### WHAT NEEDS TO BE DONE
Give back the data in full. Leave nothing out.

DATA FOR PROCESSING below:

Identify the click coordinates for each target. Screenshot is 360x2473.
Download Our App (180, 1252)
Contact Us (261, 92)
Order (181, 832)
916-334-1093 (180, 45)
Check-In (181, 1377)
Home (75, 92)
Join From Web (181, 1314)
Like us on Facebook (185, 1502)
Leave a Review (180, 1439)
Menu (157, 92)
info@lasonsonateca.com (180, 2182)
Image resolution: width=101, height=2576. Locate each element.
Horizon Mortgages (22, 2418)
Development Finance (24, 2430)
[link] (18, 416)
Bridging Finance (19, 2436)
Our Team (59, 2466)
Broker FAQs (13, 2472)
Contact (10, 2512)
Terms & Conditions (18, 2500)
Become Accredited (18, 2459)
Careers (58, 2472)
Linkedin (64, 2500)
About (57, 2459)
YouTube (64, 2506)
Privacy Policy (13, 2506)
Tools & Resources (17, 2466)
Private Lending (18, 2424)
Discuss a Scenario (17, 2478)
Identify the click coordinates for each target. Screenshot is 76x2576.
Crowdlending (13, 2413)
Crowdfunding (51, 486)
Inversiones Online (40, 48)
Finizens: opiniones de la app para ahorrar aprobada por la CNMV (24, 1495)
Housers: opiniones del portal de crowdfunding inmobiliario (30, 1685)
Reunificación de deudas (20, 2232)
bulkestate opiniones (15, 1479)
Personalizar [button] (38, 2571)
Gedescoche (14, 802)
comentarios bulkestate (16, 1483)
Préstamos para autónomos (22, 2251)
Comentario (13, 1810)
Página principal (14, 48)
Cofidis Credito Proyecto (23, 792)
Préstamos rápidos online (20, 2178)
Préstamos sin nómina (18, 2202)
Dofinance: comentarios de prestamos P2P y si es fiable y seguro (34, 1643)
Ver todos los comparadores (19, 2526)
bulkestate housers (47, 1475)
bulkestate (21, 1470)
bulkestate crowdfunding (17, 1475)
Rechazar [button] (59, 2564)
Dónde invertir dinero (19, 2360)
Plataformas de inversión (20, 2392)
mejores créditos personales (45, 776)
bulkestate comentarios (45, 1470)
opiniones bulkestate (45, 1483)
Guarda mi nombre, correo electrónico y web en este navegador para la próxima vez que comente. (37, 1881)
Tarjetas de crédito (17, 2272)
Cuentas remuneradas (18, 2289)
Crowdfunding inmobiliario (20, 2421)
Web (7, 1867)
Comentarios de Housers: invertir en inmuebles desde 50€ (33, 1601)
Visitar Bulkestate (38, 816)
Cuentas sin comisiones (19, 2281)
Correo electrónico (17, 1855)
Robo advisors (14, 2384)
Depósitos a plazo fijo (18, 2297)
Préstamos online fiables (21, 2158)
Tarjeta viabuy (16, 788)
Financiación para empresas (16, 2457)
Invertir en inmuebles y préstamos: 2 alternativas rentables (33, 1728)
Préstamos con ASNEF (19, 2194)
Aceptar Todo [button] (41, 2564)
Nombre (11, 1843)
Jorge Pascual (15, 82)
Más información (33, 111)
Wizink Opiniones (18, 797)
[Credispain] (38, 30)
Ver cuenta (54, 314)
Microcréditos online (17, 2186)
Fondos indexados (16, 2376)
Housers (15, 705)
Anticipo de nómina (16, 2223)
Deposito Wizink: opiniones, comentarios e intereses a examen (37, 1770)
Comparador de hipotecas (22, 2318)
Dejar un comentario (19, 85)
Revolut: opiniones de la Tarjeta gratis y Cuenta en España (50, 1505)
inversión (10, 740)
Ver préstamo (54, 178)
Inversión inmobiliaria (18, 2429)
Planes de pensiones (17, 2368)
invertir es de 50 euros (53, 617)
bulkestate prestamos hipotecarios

End of DATA FOR PROCESSING.

### COMPLETED TASK
Identify the click coordinates for each target. Screenshot is 360x2473.
Download Our App (180, 1252)
Contact Us (261, 92)
Order (181, 832)
916-334-1093 (180, 45)
Check-In (181, 1377)
Home (75, 92)
Join From Web (181, 1314)
Like us on Facebook (185, 1502)
Leave a Review (180, 1439)
Menu (157, 92)
info@lasonsonateca.com (180, 2182)
Image resolution: width=101, height=2576. Locate each element.
Horizon Mortgages (22, 2418)
Development Finance (24, 2430)
[link] (18, 416)
Bridging Finance (19, 2436)
Our Team (59, 2466)
Broker FAQs (13, 2472)
Contact (10, 2512)
Terms & Conditions (18, 2500)
Become Accredited (18, 2459)
Careers (58, 2472)
Linkedin (64, 2500)
About (57, 2459)
YouTube (64, 2506)
Privacy Policy (13, 2506)
Tools & Resources (17, 2466)
Private Lending (18, 2424)
Discuss a Scenario (17, 2478)
Identify the click coordinates for each target. Screenshot is 76x2576.
Crowdlending (13, 2413)
Crowdfunding (51, 486)
Inversiones Online (40, 48)
Finizens: opiniones de la app para ahorrar aprobada por la CNMV (24, 1495)
Housers: opiniones del portal de crowdfunding inmobiliario (30, 1685)
Reunificación de deudas (20, 2232)
bulkestate opiniones (15, 1479)
Personalizar [button] (38, 2571)
Gedescoche (14, 802)
comentarios bulkestate (16, 1483)
Préstamos para autónomos (22, 2251)
Comentario (13, 1810)
Página principal (14, 48)
Cofidis Credito Proyecto (23, 792)
Préstamos rápidos online (20, 2178)
Préstamos sin nómina (18, 2202)
Dofinance: comentarios de prestamos P2P y si es fiable y seguro (34, 1643)
Ver todos los comparadores (19, 2526)
bulkestate housers (47, 1475)
bulkestate (21, 1470)
bulkestate crowdfunding (17, 1475)
Rechazar [button] (59, 2564)
Dónde invertir dinero (19, 2360)
Plataformas de inversión (20, 2392)
mejores créditos personales (45, 776)
bulkestate comentarios (45, 1470)
opiniones bulkestate (45, 1483)
Guarda mi nombre, correo electrónico y web en este navegador para la próxima vez que comente. (37, 1881)
Tarjetas de crédito (17, 2272)
Cuentas remuneradas (18, 2289)
Crowdfunding inmobiliario (20, 2421)
Web (7, 1867)
Comentarios de Housers: invertir en inmuebles desde 50€ (33, 1601)
Visitar Bulkestate (38, 816)
Cuentas sin comisiones (19, 2281)
Correo electrónico (17, 1855)
Robo advisors (14, 2384)
Depósitos a plazo fijo (18, 2297)
Préstamos online fiables (21, 2158)
Tarjeta viabuy (16, 788)
Financiación para empresas (16, 2457)
Invertir en inmuebles y préstamos: 2 alternativas rentables (33, 1728)
Préstamos con ASNEF (19, 2194)
Aceptar Todo [button] (41, 2564)
Nombre (11, 1843)
Jorge Pascual (15, 82)
Más información (33, 111)
Wizink Opiniones (18, 797)
[Credispain] (38, 30)
Ver cuenta (54, 314)
Microcréditos online (17, 2186)
Fondos indexados (16, 2376)
Housers (15, 705)
Anticipo de nómina (16, 2223)
Deposito Wizink: opiniones, comentarios e intereses a examen (37, 1770)
Comparador de hipotecas (22, 2318)
Dejar un comentario (19, 85)
Revolut: opiniones de la Tarjeta gratis y Cuenta en España (50, 1505)
inversión (10, 740)
Ver préstamo (54, 178)
Inversión inmobiliaria (18, 2429)
Planes de pensiones (17, 2368)
invertir es de 50 euros (53, 617)
bulkestate prestamos hipotecarios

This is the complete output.